Aetna has taken a different tack, embedding nurse “case managers” in physician practices to coordinate care for 20,000 of its Medicare Advantage patients. In 2010, this produced a 12 percent reduction in costly acute-care days — on top of the overall 31 percent reduction across all the insurer’s care-management programs. 

Then there are Special Needs Plans (SNPs) specifically targeting the needs of the chronically ill. A study published in Health Affairs found that enrollees in one such Medicare Advantage plan had “shorter average lengths-of-stay in the hospital, lower readmission rates, slightly lower rates of hospital outpatient visits, and slightly higher rates of physician office visits than their fee-for-service counterparts.”

Meanwhile, new delivery models are also helping provide better quality at lower cost for all health-care consumers. “Hospital at Home” programs, such as the one offered by New Mexico’s Presbyterian Healthcare Services, use mobile nurses and physicians, as well as telemonitoring, to deliver hospital care to patients in their homes. It has produced as good or better outcomes for patients while saving 19 percent compared to costs for hospitalized patients. It’s also another example of a delivery innovation that is available to all privately insured patients, but not seniors enrolled in traditional Medicare.

Doctors Express, the first franchise urgent-care clinic, is addressing gaps in care options facing all patients. The clinics offer less expensive urgent care for those who do not require emergency-room treatment but cannot get in to see a primary-care doctor. One study shows that between 13.7 percent and 27.1 percent of emergency-room visits could be treated in an alternate setting, at a savings of as much as $4.4 billion annually.

One Medical Group, created in 2007, focuses on making primary care more patient-centered.

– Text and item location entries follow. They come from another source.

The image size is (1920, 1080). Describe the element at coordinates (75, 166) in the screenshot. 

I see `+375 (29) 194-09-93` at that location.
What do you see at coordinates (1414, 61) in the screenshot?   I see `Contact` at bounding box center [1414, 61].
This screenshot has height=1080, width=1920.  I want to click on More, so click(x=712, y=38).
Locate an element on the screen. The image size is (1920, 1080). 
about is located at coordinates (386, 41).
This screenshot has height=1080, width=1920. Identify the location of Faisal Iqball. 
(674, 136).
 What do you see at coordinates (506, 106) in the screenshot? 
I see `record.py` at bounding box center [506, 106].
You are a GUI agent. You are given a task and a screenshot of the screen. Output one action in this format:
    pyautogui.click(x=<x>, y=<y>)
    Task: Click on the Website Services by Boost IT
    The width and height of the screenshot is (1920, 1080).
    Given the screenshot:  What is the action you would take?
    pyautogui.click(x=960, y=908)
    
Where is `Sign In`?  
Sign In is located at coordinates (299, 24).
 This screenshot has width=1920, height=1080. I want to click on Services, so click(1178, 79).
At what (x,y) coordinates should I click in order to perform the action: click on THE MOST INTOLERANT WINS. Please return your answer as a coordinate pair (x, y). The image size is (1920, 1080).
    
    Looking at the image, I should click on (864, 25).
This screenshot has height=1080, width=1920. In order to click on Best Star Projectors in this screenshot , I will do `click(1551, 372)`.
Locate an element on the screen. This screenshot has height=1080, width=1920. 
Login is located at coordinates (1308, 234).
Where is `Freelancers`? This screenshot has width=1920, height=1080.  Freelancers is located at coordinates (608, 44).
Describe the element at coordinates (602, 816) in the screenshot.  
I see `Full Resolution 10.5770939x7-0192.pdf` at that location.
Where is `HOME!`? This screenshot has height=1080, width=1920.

In exchange for a nominal fee, all members enjoy same-day doctor appointments, online scheduling, and the ability to renew prescriptions or fine-tune treatment via e-mail — thereby avoiding unnecessary office visits. When office visits are necessary, patients spend less time waiting and more time with their doctor.

These are just a few examples of existing innovations. There are even more promising innovations on the horizon. Smart technology has paved the way for mobile apps to help patients manage their health, and tele-health enables caregivers to monitor and care for patients remotely. And advances in medical research will continue to revolutionize the practice of medicine.

But government doesn’t drive innovation in the health-care system — the private sector does. To keep the kind of successes outlined above coming, Washington must ditch the big-government approach to health-care reform represented by Obamacare. Congress should pass reform that encourages even more experimentation and innovation to benefit patients, rather than try to impose uniformity by copying yesterday’s successes and locking them in place under a government-run system.

— Kathryn Nix is a policy analyst in The Heritage Foundation’s Center for Health Policy Studies.